The vaccine has been under development for 28 years by London-based drug firm GlaxoSmithKline (GSK), which, together with funders such as the Bill and Melinda Gates Foundation have spent $565 million on the drug, according to a report in the latest edition of science journal Nature.
WHO’s director general is expected to formally endorse the vaccine pilots this month, but the imperfections of the vaccine have been documented – in trials with more than 15,000 children, who were followed for up to four years in seven countries in sub-Saharan Africa, found that a series of four shots reduced the number of malaria cases by only 36% in young children, and by 26% in infants.
Still, even this would be sufficient to save hundreds of thousands of lives in the region, as most of those who die from malaria are children under the age of five.
The field trials will involve up to 1 million children, living in areas with medium to high incidence of malaria, to determine whether parents bring their children back for all four doses of the vaccine: without the final dose, RTS,S provides no more protection against malaria than do other controls like insecticide-treated bed nets, Abramson said.

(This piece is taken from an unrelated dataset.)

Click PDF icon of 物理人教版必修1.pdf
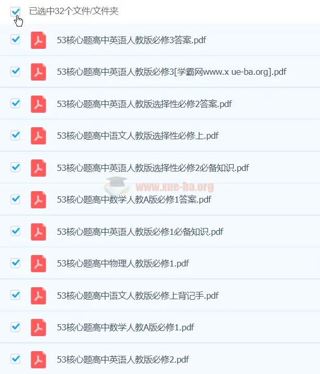The width and height of the screenshot is (320, 374). point(38,263)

The pilots will also investigate safety issues associated with the vaccine, such as the potential to develop meningitis.
All this is needed to ensure that precious funding is not wasted, he said. “If this vaccine is not effective and we use it widely, we have spent a ton of money where it could be better placed.”
A study published in Nature on 21 October revealed that the vaccine’s poor performance in clinical trials in partly because it mimics the surface proteins of a strain of the malaria parasite Plasmodium falciparum not commonly found in Africa.
When researchers first made RTS,S-like vaccines nearly three decades ago, they did not have the tools to measure the extent of this variation, or its consequences for their vaccine.
If it had been a perfect match, the efficacy of the vaccine over a year could have been at least 50% higher. Re-designing the vaccine so that it is more effective in the African context ‘could take years’, researchers say.
“It’s not trivial to tweak the vaccine to match the prevalent strains in an area,” David Kaslow, who oversees the vaccine’s development at the non-profit health organization PATH. told Nature, “but it’s not impossible.”